Evénement

La Nouvelle-Orléans : une ville en cuvette lâchée par ses digues
Edifiée sous le niveau des eaux du lac et de l'océan, La Nouvelle-Orléans n'a pas résisté.

Par Denis DELBECQ
jeudi 01 septembre 2005

La Nouvelle-Orléans fait désormais partie du golfe du Mexique. Privée de ses défenses contre les eaux du lac Pontchartrain et du Mississippi, la ville s'est retrouvée connectée à l'océan Atlantique. Ses célèbres tombes, érigées depuis des lustres pour survivre aux inondations, sont sous les eaux pour de longues semaines. Géographiquement, La Nouvelle-Orléans a tout du cauchemar pour gestionnaire des risques naturels.

Ligne Maginot.
Erigée dans une cuvette, la ville se trouve sous le niveau de la mer, mais aussi sous le niveau du lac Pontchartrain qui la borde au nord. Situation connue dès 1718, année de la fondation de La Nouvelle-Orléans par le Français Jean-Baptiste Le Moyne de Bienville. Dès 1725, une première digue avait été érigée le long du Mississippi, qui draine plus de huit mille mètres cubes à la seconde (quatre fois plus en crue). Depuis, les ingénieurs n'ont cessé de dresser de nouveaux ouvrages contre les eaux des lacs voisins et du fleuve, notamment depuis les grandes inondations que celui-ci provoqua en 1927.
Ces dernières années, l'entretien de cette ligne Maginot avait été délaissé, faute de subsides.

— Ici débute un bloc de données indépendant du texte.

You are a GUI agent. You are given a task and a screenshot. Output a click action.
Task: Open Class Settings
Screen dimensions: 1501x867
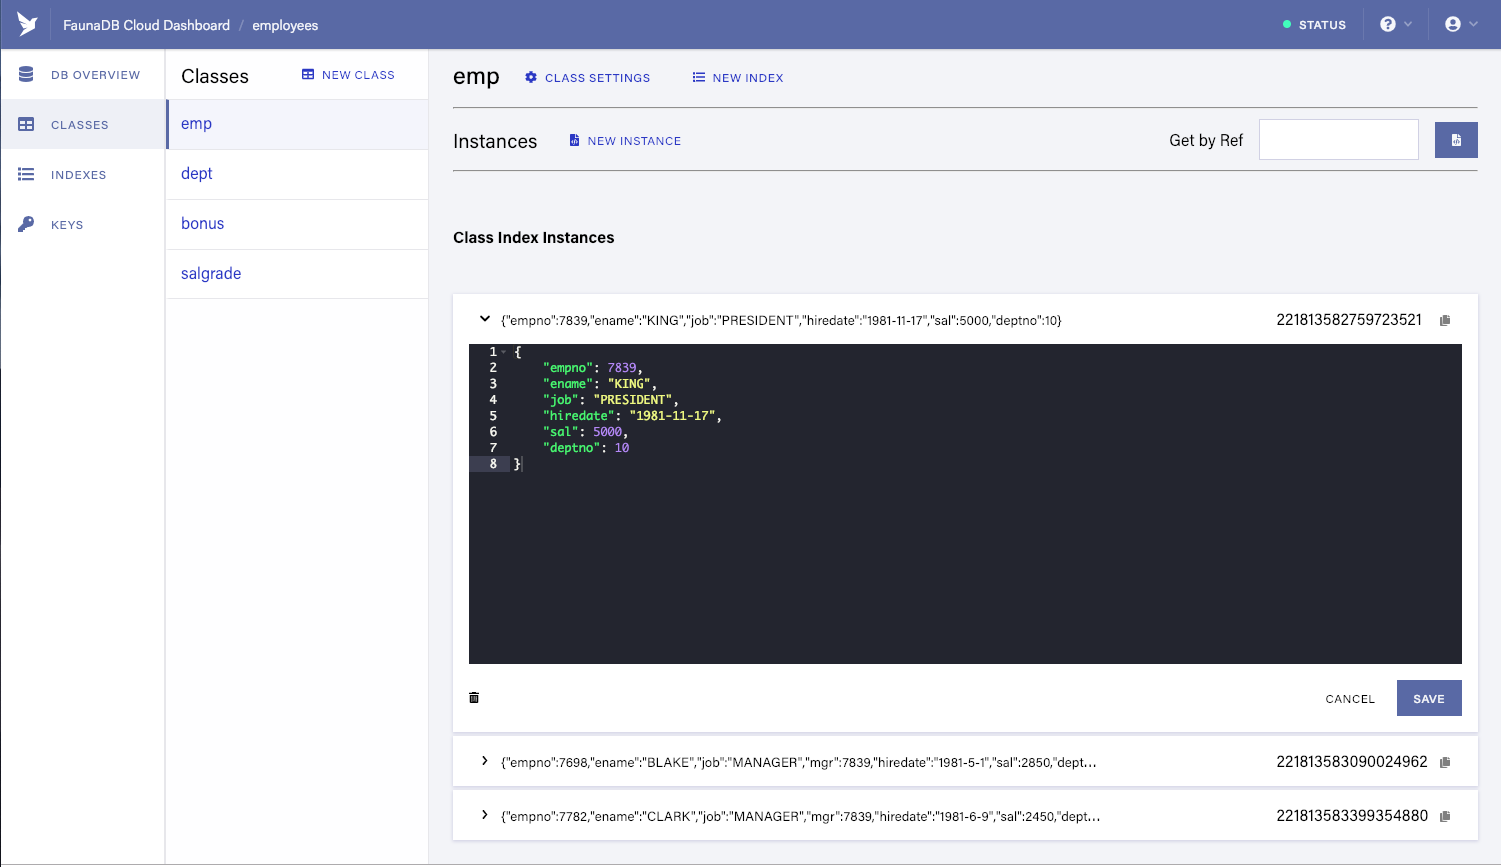coord(588,78)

Comme l'avait annoncé le maire de La Nouvelle-Orléans à la veille du passage de Katrina, les centaines de kilomètres de digues ont cédé face à la puissance des eaux déplacées par le cyclone, en dépit du bref optimisme suscité un temps par un changement de trajectoire du monstre. La folie des hommes, qui les a poussés à vouloir canaliser coûte que coûte le Mississippi sur des dizaines de kilomètres, a en outre fragilisé le seul et frêle rempart naturel que la topographie locale avait pu former : pas moins de cinq mille kilomètres carrés de marais ont disparu depuis 1930. Pourtant, quelques kilomètres de marigots font plus contre les inondations que des barrières artificielles de plusieurs mètres de haut, tout comme les mangroves protégeaient autrefois la Thaïlande des tsunamis. Mais là encore, en dépit de nombreuses études et simulations scientifiques aux conclusions sans appel, la facture d'une réhabilitation des marais de Louisiane, plus de 10 milliards de dollars, avait calmé les responsables les plus zélés.

Vidange.
Les digues ayant cédé, le lac Pontchartrain s'est déversé directement dans La Nouvelle-Orléans. Alors qu'il est désormais question de l'abandonner, comme les chercheurs d'or délaissaient leurs villes éphémères une fois les filons épuisés, les autorités ne savent pas par quoi commencer. Pour retrouver ce qui reste du berceau du jazz, il faudra impérativement redresser les remparts abattus par les flots. Puis remettre en état les 22 stations de pompage qui ont cessé de fonctionner. Et pomper durant de longues semaines. Faute d'avoir pu réparer à temps les digues, à l'aide de sacs de sable et de blocs de béton, le déversement du lac Pontchartrain dans La Nouvelle-Orléans n'a cessé hier soir qu'une fois les niveaux équilibrés... comme un banal problème de vidange de baignoire.